Here are the implementations that I have tried:
Blob blob = storage.get(BUCKET_NAME, FILE_PATH);
blob.downloadTo(Paths.get("filename.tar"));
String contentType = blob.getContentType(); // application/x-tar
InputStream is = Channels.newInputStream(blob.reader());
String mime = URLConnection.guessContentTypeFromStream(is); // null
TarArchiveInputStream ais = new TarArchiveInputStream(is);
ais.getNextEntry(); // raise java.io.IOException: Corrupted TAR archive
InputStream is2 = new ByteArrayInputStream(blob.getContent());
String mime2 = URLConnection.guessContentTypeFromStream(is2); // null
TarArchiveInputStream ais2 = new TarArchiveInputStream(is2);
ais2.getNextEntry(); // raise java.io.IOException: Corrupted TAR archive
InputStream is3 = new FileInputStream("filename.tar");
String mime3 = URLConnection.guessContentTypeFromStream(is3); // null
TarArchiveInputStream ais3 = new TarArchiveInputStream(is3);
ais3.getNextEntry(); // raise java.io.IOException: Corrupted TAR archive
TarFile file = new TarFile(blob.getContent()); // raise java.io.IOException: Corrupted TAR archive
TarFile tarFile = new TarFile(Paths.get("filename.tar")); // raise java.io.IOException: Corrupted TAR archive
Addition: I have tried to parse a JSON from GCS and it's working fine.
Blob blob = storage.get(BUCKET_NAME, FILE_PATH);
JSONTokener jt = new JSONTokener(Channels.newInputStream(blob.reader()));
JSONObject jo = new JSONObject(jt);
The problem is that your tar
is compressed, it is a tgz
file.
For that reason, you need to decompress the file when processing your tar contents.

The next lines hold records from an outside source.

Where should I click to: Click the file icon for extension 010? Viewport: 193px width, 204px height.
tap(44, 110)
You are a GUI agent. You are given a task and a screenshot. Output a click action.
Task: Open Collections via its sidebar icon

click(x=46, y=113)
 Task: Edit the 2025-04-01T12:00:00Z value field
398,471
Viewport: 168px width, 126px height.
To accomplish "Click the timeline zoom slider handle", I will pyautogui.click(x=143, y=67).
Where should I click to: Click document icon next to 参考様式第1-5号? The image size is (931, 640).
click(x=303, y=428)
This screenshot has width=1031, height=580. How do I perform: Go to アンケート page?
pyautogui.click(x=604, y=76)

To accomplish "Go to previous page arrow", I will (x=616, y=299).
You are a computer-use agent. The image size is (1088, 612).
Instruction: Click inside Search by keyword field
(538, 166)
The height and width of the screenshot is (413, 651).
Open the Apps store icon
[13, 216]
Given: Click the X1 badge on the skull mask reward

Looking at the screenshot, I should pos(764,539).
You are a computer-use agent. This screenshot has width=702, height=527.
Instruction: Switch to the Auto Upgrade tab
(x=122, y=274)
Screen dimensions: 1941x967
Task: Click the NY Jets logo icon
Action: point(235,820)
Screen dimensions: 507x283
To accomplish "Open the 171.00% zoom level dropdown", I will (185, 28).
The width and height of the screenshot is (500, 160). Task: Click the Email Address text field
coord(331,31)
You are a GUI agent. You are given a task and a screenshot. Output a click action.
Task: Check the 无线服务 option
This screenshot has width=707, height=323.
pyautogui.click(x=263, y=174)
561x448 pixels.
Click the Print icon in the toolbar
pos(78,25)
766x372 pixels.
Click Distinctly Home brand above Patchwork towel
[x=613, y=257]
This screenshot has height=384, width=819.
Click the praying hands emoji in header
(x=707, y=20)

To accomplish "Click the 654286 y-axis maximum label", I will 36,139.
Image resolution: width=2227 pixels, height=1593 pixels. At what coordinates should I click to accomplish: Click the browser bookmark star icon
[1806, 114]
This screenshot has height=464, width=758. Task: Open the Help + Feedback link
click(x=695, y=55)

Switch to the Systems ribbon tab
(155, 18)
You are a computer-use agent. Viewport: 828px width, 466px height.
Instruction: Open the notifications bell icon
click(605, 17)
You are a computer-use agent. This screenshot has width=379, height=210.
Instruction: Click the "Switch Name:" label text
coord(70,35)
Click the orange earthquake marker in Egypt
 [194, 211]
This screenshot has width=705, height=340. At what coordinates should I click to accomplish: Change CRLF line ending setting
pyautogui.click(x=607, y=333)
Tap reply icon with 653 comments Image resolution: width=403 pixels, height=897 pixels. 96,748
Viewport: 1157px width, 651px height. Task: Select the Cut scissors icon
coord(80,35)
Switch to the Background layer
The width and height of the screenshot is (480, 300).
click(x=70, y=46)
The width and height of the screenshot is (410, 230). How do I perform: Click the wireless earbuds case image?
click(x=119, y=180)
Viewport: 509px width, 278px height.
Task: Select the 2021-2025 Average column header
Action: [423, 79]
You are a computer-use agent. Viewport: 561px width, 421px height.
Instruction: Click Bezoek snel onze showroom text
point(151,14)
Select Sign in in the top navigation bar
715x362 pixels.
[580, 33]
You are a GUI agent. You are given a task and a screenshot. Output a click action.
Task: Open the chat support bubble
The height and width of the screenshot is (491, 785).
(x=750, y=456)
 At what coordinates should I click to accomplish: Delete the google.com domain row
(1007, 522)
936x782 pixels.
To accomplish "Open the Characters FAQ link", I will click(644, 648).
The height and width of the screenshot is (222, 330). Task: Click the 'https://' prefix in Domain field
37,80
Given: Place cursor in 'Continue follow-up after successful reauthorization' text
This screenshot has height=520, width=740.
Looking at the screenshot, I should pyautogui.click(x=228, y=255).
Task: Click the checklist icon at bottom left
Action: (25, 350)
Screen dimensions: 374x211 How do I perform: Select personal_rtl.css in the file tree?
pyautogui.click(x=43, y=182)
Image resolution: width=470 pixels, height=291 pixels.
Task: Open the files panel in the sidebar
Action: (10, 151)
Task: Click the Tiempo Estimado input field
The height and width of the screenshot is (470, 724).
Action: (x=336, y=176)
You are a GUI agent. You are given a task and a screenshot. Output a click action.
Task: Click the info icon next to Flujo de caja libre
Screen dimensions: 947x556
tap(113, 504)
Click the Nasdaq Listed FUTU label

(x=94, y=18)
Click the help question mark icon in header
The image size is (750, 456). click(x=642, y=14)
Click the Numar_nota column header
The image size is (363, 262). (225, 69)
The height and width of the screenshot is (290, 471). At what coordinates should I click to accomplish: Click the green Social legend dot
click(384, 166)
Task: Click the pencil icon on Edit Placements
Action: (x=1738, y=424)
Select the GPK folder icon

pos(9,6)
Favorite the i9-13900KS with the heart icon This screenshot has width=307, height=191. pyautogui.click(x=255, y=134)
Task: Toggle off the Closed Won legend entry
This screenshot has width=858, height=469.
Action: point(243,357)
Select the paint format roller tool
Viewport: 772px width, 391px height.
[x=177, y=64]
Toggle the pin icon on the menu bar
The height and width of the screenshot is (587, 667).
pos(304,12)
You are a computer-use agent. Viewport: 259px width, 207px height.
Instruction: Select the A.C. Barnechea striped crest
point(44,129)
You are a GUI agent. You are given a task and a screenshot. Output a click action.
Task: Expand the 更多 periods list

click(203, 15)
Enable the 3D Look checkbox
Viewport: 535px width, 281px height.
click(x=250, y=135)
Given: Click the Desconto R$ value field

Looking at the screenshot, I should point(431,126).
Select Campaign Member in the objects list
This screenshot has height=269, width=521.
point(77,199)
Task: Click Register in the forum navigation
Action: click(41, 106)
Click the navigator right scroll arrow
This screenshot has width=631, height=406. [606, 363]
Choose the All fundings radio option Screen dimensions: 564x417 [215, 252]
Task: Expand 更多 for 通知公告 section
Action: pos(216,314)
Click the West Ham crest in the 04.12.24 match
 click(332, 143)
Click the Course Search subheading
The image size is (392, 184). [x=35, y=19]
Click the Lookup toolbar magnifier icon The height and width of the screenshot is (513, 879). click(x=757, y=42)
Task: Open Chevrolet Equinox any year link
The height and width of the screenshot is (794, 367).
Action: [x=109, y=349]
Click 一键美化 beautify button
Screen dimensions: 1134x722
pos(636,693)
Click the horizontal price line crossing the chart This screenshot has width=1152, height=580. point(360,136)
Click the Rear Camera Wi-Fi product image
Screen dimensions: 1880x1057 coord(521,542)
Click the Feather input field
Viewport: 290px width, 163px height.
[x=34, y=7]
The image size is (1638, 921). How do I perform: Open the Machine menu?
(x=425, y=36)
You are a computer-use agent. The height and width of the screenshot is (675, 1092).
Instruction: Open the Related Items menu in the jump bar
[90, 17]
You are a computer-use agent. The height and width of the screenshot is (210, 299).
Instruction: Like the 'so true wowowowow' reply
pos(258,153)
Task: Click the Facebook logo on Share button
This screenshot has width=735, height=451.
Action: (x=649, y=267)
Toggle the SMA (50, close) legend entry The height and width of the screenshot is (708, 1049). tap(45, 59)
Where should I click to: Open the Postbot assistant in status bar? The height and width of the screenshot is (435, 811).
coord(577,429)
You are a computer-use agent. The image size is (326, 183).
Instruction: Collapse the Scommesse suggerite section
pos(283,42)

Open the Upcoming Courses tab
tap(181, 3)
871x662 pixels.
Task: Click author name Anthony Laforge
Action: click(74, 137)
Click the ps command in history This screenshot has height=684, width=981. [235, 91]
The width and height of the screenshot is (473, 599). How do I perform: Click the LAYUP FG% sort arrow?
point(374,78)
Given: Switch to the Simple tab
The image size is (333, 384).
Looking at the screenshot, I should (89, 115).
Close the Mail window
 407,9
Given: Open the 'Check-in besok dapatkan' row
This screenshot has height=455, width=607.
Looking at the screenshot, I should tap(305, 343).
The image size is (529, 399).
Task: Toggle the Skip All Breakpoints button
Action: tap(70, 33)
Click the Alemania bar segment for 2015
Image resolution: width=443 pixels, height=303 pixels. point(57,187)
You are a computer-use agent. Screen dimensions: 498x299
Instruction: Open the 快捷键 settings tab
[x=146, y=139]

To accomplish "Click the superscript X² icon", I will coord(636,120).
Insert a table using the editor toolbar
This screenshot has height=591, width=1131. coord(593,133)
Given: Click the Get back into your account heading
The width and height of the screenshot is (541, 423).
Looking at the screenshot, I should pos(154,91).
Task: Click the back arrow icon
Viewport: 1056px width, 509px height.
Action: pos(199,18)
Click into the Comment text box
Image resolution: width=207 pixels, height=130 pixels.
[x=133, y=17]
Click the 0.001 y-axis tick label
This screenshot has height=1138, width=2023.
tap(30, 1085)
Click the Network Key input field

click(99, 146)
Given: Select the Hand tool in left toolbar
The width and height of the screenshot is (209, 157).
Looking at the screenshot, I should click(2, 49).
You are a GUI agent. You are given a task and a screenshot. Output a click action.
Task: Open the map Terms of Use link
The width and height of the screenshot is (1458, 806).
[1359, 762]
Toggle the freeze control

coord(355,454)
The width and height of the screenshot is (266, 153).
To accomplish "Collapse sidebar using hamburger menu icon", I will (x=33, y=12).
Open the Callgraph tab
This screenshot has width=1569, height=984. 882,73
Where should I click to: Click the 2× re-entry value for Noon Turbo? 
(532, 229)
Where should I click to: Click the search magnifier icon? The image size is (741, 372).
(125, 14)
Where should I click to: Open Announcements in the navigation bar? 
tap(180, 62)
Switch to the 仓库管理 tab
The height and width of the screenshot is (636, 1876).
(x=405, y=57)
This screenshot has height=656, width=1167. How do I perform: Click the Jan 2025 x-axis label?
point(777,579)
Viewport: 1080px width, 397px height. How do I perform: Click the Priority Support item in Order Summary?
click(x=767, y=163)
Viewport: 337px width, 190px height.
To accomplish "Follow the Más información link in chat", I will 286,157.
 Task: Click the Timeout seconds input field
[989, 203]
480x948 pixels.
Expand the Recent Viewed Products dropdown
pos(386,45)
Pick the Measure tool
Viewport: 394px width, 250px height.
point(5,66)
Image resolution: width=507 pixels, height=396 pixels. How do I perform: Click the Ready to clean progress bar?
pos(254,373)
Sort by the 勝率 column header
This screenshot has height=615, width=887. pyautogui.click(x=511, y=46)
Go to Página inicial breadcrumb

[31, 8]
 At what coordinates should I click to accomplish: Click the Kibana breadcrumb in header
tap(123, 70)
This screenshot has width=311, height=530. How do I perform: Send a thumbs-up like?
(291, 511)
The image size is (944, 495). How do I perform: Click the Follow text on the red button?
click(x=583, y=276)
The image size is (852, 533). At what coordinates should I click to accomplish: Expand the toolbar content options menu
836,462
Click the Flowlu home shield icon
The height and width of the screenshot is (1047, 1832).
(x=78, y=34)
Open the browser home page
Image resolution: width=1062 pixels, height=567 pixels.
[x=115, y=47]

Please, consider the following example; note the use of the common compress builtin GzipCompressorInputStream
class:
public static void main(String... args) {
final File archiveFile = new File("latest.tar");
try (
FileInputStream in = new FileInputStream(archiveFile);
GzipCompressorInputStream gzIn = new GzipCompressorInputStream(in);
TarArchiveInputStream tarIn = new TarArchiveInputStream(gzIn)
) {
TarArchiveEntry tarEntry = tarIn.getNextTarEntry();
while (tarEntry != null) {
final File path = new File("/tmp/" + File.separator + tarEntry.getName());
if (!path.getParentFile().exists()) {
path.getParentFile().mkdirs();
}
if (!tarEntry.isDirectory()) {
try (OutputStream out = new FileOutputStream(path)){
IOUtils.copy(tarIn, out);
}
}
tarEntry = tarIn.getNextTarEntry();
}
} catch (FileNotFoundException e) {
e.printStackTrace();
} catch (IOException e) {
e.printStackTrace();
}
}